Before you start using Crestor, your doctor should check your liver.
As soon as you start taking this medication, consult a doctor immediately if you notice any signs of liver problems, including:
- Feeling tired
- Loss of appetite
- Dark urine
- Abdominal pain
- Yellowing of the skin or eyes (jaundice)
There are a number of drugs that can interact with Crestor, so it is important that you provide your doctor with a complete list of all your medicines, vitamins and herbal supplements.
The following drugs may increase the risk of muscle problems if you take them with Crestor:
- Ciclosporin (Gengraf, Neoral or Sandimmune)
- Gemfibrozil (Lopid) should not be combined
- Fenofibric acid (Fibricor or Trilipix)
- Fenofibrate (Antara, Fenoglide, Lipofen, Lofibra, Trikor or Triglyde)

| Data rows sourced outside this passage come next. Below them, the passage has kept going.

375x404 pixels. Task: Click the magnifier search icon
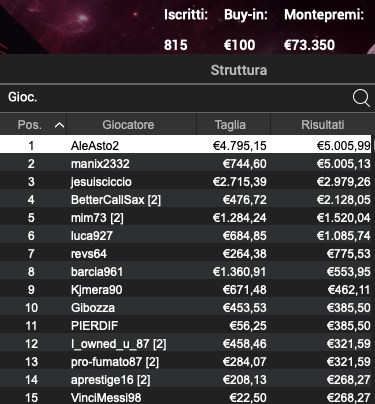click(x=361, y=98)
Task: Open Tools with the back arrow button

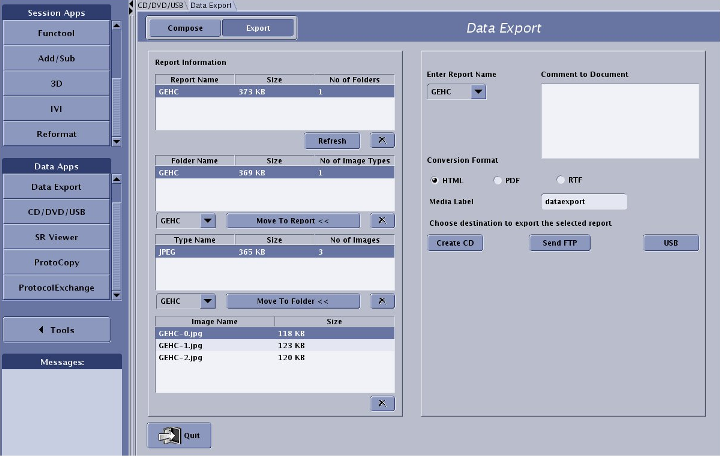Action: tap(55, 330)

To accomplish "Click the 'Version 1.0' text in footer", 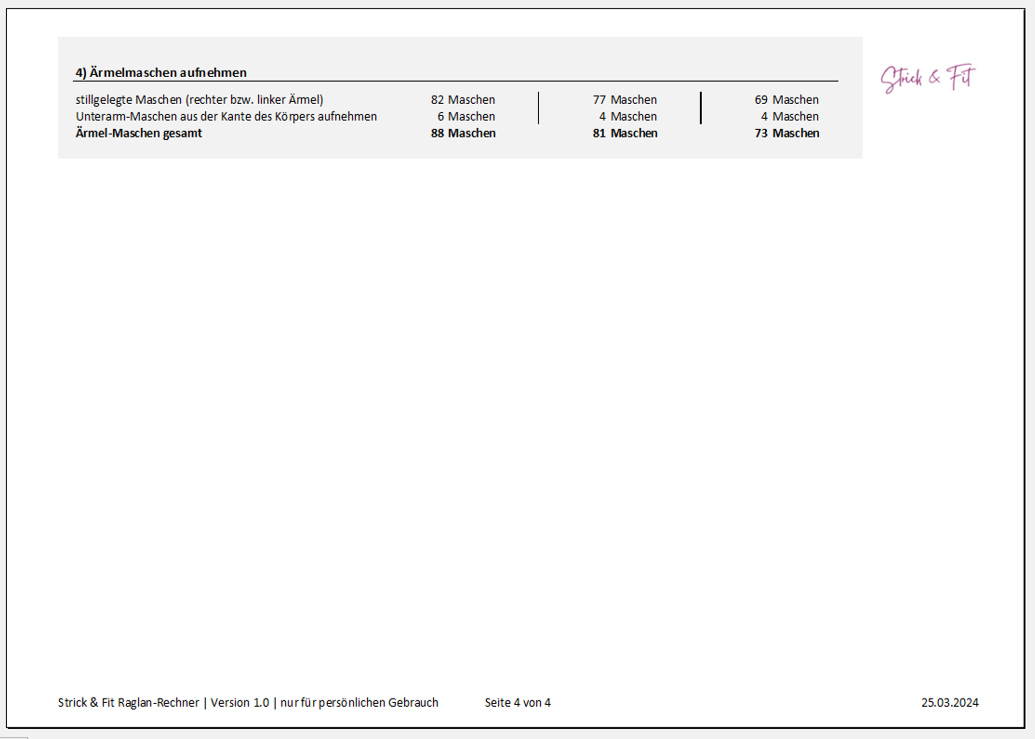I will click(239, 703).
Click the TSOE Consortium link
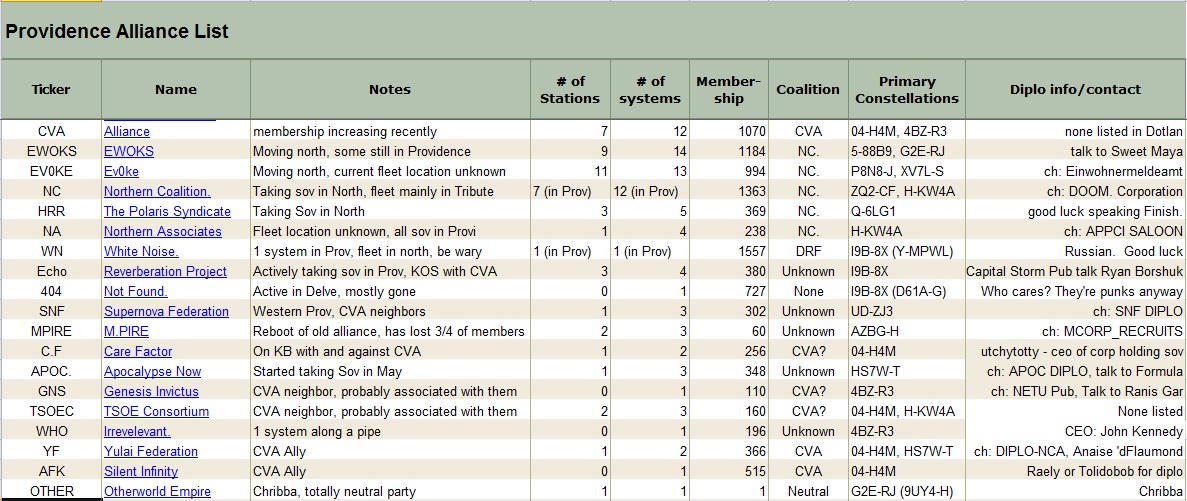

Other drugs that can increase the negative effects are HIV drugs, including:
- Atazanavir (Reietetz)
- Ritonavir (Norvir)
- Lopinavir / ritonavir (Kaletra)
- Saquinavir (Invirase)
Many other drugs should be combined with caution, such as warfarin (coumadin or yantovsky), cimetidine (tagamet), ketoconazole (nizoral) and birth control pills.

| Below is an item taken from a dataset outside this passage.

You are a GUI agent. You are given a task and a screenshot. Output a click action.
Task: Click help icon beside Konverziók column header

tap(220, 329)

In addition, you should not take any other statins such as atorvastatin (Lipitor), lovastatin (Mevacor), pravastatin (Pravachol) or simvastatin (Zocor or Vytorin).
When using Crestor, you should avoid eating foods high in cholesterol or fat, because this drug will not be as effective if you continue to eat a diet high in fat or high in cholesterol.
You should also avoid drinking alcohol because it can increase triglyceride levels and increase the risk of liver damage.
It is also important that you stop taking antacids from aluminum hydroxide and magnesium, such as Mylanta and Maalox, within two hours after using this drug.
Crestor and grapefruit
It is known that grapefruit and grapefruit juice interact with this medicine, which leads to serious problems.
Talk to your doctor about whether you need to restrict or eliminate all of the grapefruit products from your diet.
Crestor tablets range from 5 mg to 40 mg.
Your doctor will determine the appropriate dose based on your health status, age, race, and response to treatment, taking into account other drugs that you use.
After determining the appropriate dose, it is important that you do not stop taking this medication or exceed the prescribed amount, unless your doctor tells you about it.
If you think you have taken too much, call the emergency room or the toxicology center right away.
Most people forget to take their pills from time to time.
If this happens to you, take it as soon as you remember, if it does not happen within 12 hours after the next dose.
If this is the case, skip it and continue with your normal dosing schedule. Do not use a double dose.